Dans l'ordre stratégique, un autre élément est à
considérer. Sans la Crimée, le poids des russophones en Ukraine
est déjà réduit à 27,4 % (contre 29,6 au
recensement de 2001). Si les oblasts de Donetsk et de Lougansk s'excluaient, la
part des russophones dans ce qui resterait de l'Ukraine serait ramenée
à 19,7 %, ce qui représenterait un net affaiblissement de
l'influence russe. Il est utile de ce point de vue pour Moscou que le Donbass
reste dans une Ukraine fédéralisée1.
Il y a donc des éléments objectifs pour
comprendre la détermination de Kiev à garder le Donbass comme la
réserve de Moscou face au séparatisme de cette région
entre mars et juin.
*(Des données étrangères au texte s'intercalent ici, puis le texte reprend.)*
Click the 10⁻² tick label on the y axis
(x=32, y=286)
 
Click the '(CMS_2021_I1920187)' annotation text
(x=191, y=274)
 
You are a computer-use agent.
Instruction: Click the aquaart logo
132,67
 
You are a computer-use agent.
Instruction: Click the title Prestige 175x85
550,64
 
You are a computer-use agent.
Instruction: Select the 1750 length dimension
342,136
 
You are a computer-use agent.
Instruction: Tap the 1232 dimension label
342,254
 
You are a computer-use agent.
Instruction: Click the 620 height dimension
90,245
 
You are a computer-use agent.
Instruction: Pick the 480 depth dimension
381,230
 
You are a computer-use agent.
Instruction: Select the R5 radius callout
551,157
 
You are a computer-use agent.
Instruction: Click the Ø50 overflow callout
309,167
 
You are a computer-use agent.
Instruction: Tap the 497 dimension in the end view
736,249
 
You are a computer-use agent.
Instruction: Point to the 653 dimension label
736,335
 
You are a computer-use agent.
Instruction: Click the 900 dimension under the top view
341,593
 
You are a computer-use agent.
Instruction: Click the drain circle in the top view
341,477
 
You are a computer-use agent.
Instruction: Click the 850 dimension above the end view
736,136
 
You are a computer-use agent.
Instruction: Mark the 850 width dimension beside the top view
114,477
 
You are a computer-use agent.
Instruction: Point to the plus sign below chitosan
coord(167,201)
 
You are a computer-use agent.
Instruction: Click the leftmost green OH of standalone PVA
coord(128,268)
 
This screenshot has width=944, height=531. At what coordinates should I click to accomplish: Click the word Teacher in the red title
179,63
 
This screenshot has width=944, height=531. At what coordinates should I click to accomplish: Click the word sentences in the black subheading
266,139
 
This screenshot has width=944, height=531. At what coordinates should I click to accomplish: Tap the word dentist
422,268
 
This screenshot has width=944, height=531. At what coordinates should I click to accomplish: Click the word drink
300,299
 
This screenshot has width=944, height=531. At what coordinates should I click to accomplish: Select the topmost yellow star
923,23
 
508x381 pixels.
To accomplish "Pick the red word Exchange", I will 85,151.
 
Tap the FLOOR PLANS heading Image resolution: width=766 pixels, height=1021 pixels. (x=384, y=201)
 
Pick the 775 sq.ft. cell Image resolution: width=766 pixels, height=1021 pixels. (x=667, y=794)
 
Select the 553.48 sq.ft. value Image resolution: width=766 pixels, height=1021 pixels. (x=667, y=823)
Dans le courant de l'été, deux
éléments nouveaux sont intervenus : le succès des forces
de Kiev face à des séparatistes mal armés a fait planer la
menace de leur écrasement, et l'utilisation de l'artillerie et des
bombardements aériens contre les villes a fait bondir le nombre de
victimes, surtout civiles. Pour le Kremlin, qui a tant affirmé se poser
en protecteur des populations russes, il en allait de sa
crédibilité tant à l'extérieur qu'à
l'intérieur même de la Russie.
Quelle que soit l'issue de la crise au Donbass,
imprévisible à cause de l'importance que le facteur
émotionnel y a pris, l'annexion de la Crimée pose à elle
seule le problème de l'avenir des relations entre Kiev et Moscou.